Native Element
The other morning, I watched a starling make a long curving descent over a field that was just coming up green. There was a breeze from the southwest, and as the starling turned into it the bird suddenly appeared to be floating. I felt like I was finally seeing the starling’s true shape, wings extended and still — not as I usually see it, wings folded and quarreling over the bird-feeder.
To see a bird in a soaring descent like that always sets me wondering. What does it feel like to have wings and to feel the air beneath you as substantial as the earth? The same thought occurs when a pair of Canada geese pass overhead. The word “flap” is of no more use in describing the flight of geese than it is in describing the swimming of penguins. Goose wings quiver in flight, deflecting only slightly, and if you watch closely, you can see the goose’s body moving up and down against the stiffness of the wings.

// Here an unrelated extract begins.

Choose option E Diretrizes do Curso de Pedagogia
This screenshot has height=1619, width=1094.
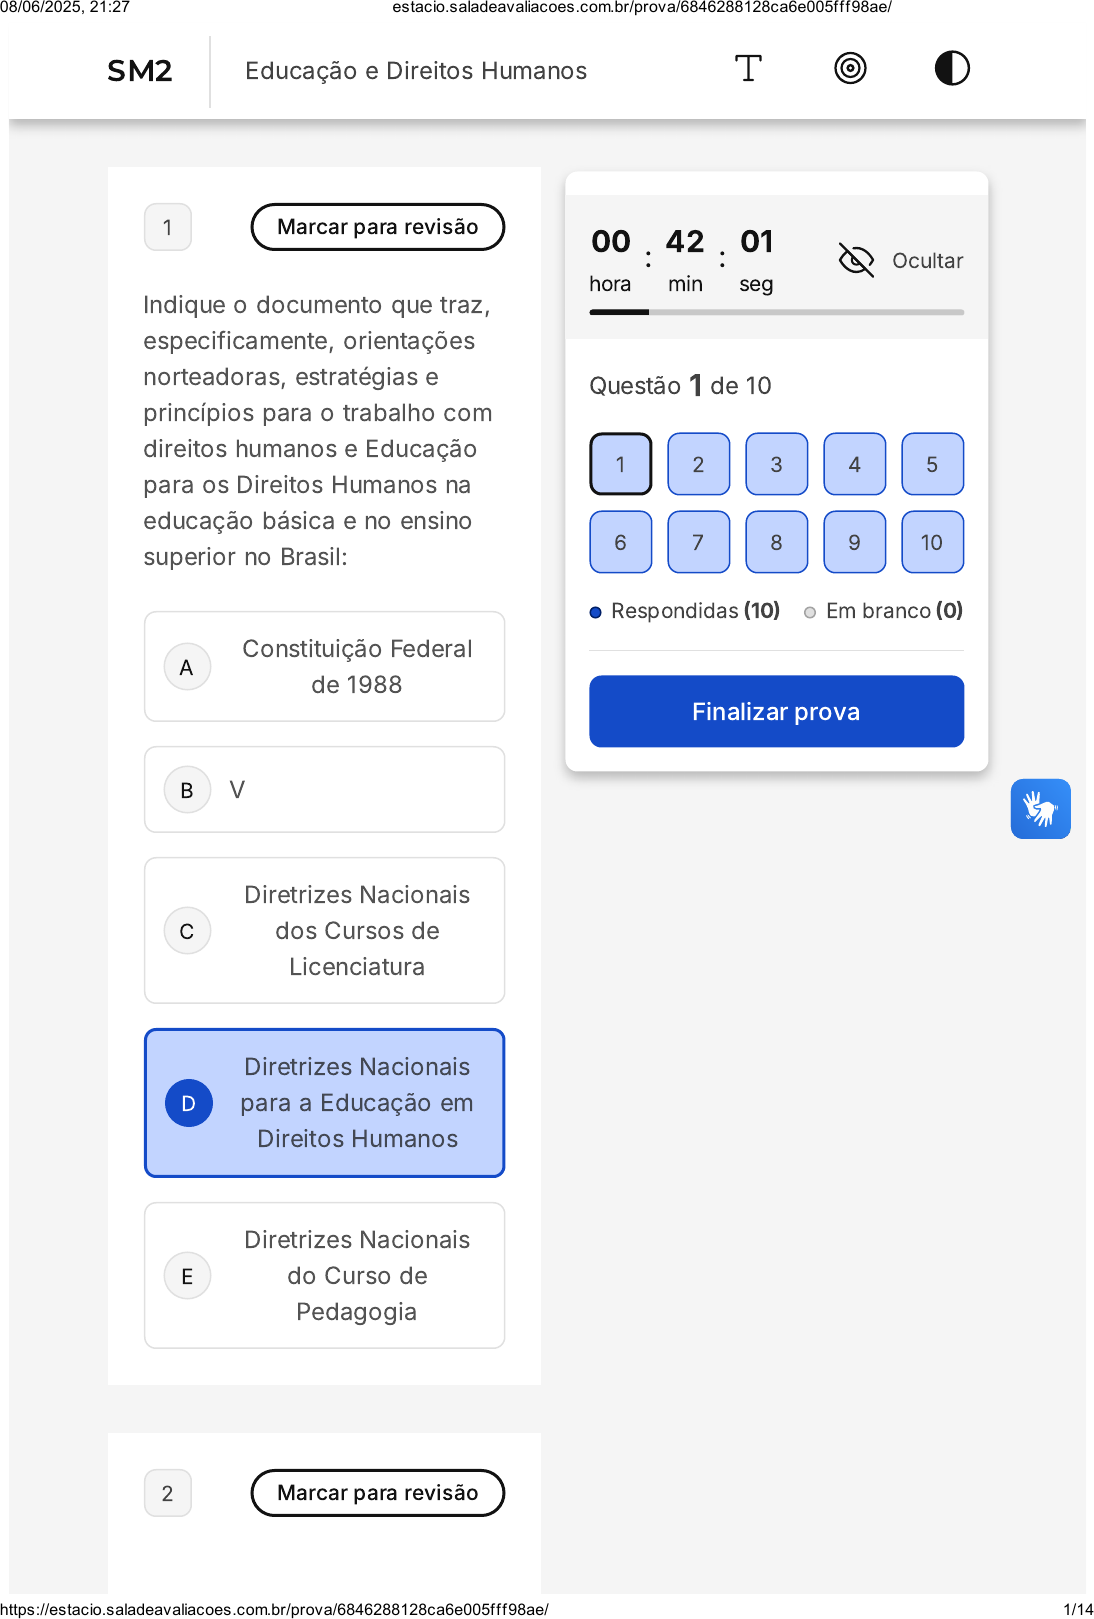pos(324,1276)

At moments like those, I imagine the hopeless outstretching of my own arms. I feel that same conscious unease about my legs when I see the horses standing asleep in the pasture. It’s as though I’m really detecting how little repose there is in the human body. Surely a red-tailed hawk is resting when it soars across the horizon on a thermal. There must be a sufficiency of rest even in the flight of a goose, or how else could it fly so steadily and so far?
There’s an insouciance about birds in their element that always feels to me like a comment on the human species. I see a vulture looking side to side as it slides by overhead, and it looks to me as though it’s artfully and intentionally ignoring the skill of its flight. I saw the same thing in the Chilean fjords a year ago. We sailed past dozens of black-browed albatross, and every one of them — serenely afloat — looked up at me from the waves with the self-confidence of an athlete, effortlessly drifting on the tide and wondering what element humans call their own.